In einem bis zum Schluss abwechslungsreichen und offenen Wettbewerb setzte Didier Defago bei der Super-Kombination der Herren in Val d’Isere mit 2:42.96 Minuten zunächst die beste Zeit. Eine halbe Stunde nach dem Rennen wurde er aber von den Offiziellen aus der Wertung genommen - er hatte einen nicht zugelassenen Ski benutzt. Daher gewann ÖSV-Fahrer Michael Walchhofer (2:43.15 Min.) vor Rainer Schönfelder (2:43.32 Min.) und dem Amerikaner Bode Miller (2:43.56 Min.).

Überraschung in der Abfahrt
Zum zweiten mal nach der Premiere in Wengen (SUI) im Vorwinter wurde die Kombination mit einem verkürzten Abfahrtslauf und nur einem Slalomdurchgang durchgeführt. Daher wurde den Speed-Fahrern eine größere Chance eingeräumt, ganz nach oben zu fahren. Doch die besten Abfahrer fanden im oberen Abschnitt der Abfahrt Bedingungen vor, die sie viel Zeit kosteten. Sowohl Miller wie Maier als auch Rahlves und Walchhofer verloren bereits am Anfang bis zu eineinhalb Sekunden auf die Spitze. Der Schnellste der Abfahrt war demnach Erik Guay aus Kanada, vor Kjetil Andre Aamodt (NOR) und Bruno Kernen aus der Schweiz.

Maier und Rahlves lassen Slalom aus
Im Slalom konnten dann die Technik-Experten punkten. Während einige Stars, darunter Maier und Rahlves, gar nicht erst antraten, nutzte Rainer Schönfelder gute Bedingungen zu Beginn des zweiten Durchganges und fuhr noch aufs Podium. Während Benjamin Raich das letzte Risiko vermissen ließ und Bode Miller im Zielhang einen dicken Patzer hatte, konnten dann Michael Walchhofer und Didier Defago im Slalom auftrumpfen. Beide fuhren voll auf Angriff und ihr Risiko wurde belohnt. Im Ziel küsste Abfahrts-Champion Walchhofer seine Slalom-Skier und Defago jubelte über seinen vermeintlichen Erfolg - jedoch nur eine halbe Stunde lang wähnte sich der Schweizer als Sieger. Dann wurde er disqualifiziert, da sein Ski nicht dem Reglement entsprochen hatte. Damit gewann Walchhofer nach der Abfahrt auch die Kombination.

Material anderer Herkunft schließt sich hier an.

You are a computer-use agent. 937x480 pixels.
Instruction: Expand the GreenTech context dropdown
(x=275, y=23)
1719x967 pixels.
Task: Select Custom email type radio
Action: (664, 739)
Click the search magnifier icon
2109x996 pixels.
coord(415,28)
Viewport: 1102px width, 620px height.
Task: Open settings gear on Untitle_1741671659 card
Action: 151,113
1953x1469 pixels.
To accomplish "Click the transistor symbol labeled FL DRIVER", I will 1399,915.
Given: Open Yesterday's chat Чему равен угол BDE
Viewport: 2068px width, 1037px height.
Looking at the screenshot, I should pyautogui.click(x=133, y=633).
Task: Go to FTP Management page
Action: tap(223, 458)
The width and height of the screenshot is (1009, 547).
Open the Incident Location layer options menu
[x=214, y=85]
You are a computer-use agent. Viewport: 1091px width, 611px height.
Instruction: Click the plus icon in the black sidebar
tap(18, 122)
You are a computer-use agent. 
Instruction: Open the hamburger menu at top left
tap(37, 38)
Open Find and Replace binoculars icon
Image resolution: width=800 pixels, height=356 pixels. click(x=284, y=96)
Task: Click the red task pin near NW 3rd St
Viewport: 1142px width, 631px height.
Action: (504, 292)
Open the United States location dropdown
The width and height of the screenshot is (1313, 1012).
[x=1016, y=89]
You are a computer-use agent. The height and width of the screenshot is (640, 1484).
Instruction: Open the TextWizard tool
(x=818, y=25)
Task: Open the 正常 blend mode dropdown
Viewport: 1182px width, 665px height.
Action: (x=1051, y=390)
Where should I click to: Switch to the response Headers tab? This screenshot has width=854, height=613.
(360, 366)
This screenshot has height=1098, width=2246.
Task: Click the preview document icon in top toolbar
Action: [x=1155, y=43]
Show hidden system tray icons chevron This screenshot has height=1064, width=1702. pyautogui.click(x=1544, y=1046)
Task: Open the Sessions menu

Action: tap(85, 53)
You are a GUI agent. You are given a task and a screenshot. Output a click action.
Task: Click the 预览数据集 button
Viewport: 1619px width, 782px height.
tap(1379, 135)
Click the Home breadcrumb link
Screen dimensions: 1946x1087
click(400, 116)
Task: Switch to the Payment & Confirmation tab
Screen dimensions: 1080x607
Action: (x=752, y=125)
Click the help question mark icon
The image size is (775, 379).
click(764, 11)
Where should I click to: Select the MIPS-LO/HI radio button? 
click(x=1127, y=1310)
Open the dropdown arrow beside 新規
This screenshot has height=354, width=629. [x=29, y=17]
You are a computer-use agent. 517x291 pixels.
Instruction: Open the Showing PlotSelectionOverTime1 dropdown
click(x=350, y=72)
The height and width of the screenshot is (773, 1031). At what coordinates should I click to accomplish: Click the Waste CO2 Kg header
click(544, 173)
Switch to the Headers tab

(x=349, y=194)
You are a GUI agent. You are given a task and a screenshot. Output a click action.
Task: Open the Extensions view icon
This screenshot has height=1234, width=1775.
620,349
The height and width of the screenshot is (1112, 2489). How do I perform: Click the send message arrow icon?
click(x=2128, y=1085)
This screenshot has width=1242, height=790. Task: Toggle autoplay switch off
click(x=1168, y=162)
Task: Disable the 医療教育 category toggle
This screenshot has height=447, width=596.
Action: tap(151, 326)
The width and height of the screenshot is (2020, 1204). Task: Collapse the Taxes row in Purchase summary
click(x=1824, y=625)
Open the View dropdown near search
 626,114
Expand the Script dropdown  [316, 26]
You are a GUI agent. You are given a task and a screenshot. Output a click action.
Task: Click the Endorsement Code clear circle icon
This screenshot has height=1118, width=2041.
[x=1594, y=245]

Aamodt fällt zurück, Guay steigt zurück
Nicht rund lief es für die besten der Kombinationsabfahrt in Durchgang zwei. Während der nach Lauf eins als Top-Favorit gehandelte Aamodt kleinere Fehler anhäufte, musste Erik Guay zurücksteigen und büßte dabei eine halbe Minute ein. Damit erging es ihm wie vielen Speed-Experten, die deutliche Schwierigkeiten mit dem Hang hatten und letztlich froh waren, im Ziel zu sein. So sah es wohl auch AJ Bear aus Australien, der, mit 12,3 Sekunden Rückstand im Ziel angekommen, die Arme in die Höhe riss.

Spannung bis zum Schluss
Das Reglement erlaubte einen spannenden Wettkampf, bei dem die Slalomfahrer bis zuletzt trotz hoher Rückstände noch in die Punkteränge vorfuhren. Am besten gelang dies Jean Baptiste Grange (FRA) und Ted Ligety (USA). Grange verbesserte sich dank der zweitbesten Laufzeit im Slalom von Platz 56 auf Position 19. Der Amerikaner stieß von Rang 48 noch auf die elfte Stelle vor.

Stehle verpasst Punkte nur knapp
Für den DSV gab es auch heute keine Weltcup-Punkte zu feiern. Dabei kam Johannes Stehle auf Rang 36, Stephan Keppler schied im Slalom nach Torfehler aus.